*WHAT YOU HAVE TO DO*.
Note each line in the data below that holds "toolbar", and copy it.

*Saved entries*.

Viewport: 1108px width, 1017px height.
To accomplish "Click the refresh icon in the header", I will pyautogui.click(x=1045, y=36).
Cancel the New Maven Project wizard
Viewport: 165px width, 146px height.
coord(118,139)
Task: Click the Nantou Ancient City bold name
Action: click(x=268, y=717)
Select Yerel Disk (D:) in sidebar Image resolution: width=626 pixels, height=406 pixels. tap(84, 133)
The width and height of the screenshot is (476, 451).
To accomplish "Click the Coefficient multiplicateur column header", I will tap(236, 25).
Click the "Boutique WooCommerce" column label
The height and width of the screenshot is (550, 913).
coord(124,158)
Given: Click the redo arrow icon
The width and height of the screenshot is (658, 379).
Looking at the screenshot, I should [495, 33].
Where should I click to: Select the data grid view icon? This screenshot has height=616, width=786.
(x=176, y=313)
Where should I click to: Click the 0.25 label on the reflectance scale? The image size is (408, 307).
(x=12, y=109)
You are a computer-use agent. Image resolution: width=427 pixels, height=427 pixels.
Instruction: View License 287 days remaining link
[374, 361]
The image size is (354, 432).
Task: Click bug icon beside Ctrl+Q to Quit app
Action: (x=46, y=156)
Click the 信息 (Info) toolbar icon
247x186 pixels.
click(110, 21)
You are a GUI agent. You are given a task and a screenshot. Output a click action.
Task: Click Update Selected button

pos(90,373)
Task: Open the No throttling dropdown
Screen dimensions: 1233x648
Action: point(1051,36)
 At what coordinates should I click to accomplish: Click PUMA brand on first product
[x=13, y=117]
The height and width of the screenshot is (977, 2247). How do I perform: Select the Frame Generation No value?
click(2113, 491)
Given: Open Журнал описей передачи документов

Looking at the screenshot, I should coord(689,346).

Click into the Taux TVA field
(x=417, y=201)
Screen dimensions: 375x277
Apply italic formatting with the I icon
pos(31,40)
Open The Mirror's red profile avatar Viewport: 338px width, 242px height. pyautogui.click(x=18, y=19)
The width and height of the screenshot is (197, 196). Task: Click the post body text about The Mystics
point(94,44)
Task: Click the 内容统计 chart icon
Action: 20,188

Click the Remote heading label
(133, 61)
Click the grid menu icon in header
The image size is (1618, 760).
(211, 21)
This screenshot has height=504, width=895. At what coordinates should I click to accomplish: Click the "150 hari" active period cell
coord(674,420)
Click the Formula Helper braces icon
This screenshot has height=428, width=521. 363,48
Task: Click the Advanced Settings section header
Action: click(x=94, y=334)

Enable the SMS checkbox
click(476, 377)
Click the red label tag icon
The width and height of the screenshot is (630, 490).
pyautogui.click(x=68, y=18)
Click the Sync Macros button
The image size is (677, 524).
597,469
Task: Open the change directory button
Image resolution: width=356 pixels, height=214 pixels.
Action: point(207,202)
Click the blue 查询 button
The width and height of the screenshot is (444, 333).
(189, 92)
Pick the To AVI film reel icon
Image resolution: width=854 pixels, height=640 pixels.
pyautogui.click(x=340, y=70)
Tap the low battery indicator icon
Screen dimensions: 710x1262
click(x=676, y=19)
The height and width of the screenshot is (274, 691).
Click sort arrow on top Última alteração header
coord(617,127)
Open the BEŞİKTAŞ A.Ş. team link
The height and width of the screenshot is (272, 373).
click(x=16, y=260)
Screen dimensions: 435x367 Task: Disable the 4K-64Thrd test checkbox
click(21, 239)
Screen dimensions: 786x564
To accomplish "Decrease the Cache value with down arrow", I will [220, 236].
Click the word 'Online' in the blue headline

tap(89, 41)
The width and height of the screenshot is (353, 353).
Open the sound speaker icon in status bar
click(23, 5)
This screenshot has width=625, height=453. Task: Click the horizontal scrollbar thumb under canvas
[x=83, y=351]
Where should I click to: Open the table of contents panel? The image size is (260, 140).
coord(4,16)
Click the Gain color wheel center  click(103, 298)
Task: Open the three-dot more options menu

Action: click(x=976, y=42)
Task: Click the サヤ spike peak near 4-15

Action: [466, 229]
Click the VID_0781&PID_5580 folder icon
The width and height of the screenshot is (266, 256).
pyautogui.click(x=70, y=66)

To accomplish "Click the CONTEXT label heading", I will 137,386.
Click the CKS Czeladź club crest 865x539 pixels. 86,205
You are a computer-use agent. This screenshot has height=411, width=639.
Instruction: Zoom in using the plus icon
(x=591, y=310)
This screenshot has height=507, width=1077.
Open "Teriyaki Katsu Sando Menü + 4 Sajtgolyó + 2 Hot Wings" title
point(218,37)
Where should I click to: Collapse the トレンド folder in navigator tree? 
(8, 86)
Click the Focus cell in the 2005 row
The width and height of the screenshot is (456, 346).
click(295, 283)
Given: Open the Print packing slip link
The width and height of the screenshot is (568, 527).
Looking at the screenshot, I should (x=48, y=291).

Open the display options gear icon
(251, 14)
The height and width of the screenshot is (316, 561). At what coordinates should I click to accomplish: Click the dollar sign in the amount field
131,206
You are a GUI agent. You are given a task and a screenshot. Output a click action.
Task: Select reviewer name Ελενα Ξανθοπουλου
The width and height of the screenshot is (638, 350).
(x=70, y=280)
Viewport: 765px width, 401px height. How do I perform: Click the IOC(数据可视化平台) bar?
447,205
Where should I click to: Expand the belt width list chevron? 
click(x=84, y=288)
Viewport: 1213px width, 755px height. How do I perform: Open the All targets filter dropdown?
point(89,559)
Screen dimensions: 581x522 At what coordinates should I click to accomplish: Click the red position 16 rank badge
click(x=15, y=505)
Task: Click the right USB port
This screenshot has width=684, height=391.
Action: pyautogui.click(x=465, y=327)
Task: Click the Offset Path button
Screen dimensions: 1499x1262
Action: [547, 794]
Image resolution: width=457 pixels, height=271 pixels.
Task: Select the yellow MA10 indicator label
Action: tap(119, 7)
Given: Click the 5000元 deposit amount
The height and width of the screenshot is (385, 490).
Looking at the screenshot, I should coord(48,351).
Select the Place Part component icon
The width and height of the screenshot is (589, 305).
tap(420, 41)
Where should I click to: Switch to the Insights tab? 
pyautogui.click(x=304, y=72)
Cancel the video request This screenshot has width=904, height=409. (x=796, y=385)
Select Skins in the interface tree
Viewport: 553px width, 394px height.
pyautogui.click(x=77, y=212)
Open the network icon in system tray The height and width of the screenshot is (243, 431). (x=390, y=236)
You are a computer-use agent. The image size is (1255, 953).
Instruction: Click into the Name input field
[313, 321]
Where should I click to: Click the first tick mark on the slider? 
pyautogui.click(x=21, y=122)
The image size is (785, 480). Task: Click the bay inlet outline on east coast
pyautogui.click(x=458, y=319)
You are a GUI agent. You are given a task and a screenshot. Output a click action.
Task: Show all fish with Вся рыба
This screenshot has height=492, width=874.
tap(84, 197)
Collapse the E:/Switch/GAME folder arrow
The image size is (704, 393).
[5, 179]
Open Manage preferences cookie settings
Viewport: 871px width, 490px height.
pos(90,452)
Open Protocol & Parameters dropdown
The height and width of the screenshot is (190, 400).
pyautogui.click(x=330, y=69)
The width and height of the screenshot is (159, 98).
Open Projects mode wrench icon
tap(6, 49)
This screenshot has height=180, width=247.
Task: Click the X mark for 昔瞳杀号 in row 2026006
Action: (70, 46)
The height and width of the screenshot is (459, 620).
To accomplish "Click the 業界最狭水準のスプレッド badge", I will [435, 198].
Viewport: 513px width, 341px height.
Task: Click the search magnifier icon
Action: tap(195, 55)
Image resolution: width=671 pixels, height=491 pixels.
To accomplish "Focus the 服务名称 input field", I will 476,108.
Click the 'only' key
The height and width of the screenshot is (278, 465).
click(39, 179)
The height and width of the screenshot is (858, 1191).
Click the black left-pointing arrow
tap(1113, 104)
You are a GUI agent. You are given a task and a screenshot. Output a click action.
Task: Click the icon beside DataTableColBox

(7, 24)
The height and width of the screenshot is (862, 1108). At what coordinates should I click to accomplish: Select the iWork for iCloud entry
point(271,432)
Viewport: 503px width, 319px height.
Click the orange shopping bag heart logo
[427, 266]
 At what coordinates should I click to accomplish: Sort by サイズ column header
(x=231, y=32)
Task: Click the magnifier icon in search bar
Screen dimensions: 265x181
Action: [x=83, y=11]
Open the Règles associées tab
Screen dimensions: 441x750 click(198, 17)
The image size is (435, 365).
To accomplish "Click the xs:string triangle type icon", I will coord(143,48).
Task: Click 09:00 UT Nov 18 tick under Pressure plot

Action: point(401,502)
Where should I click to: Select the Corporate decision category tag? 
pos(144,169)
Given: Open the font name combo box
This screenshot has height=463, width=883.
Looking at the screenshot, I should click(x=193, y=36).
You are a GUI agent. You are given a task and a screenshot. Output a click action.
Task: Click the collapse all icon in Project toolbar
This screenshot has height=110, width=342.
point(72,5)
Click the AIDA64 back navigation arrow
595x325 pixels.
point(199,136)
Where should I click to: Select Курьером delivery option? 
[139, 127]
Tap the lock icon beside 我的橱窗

*SOLUTION TO THIS EXERCISE*.
Click the 信息 (Info) toolbar icon
Task: Click the collapse all icon in Project toolbar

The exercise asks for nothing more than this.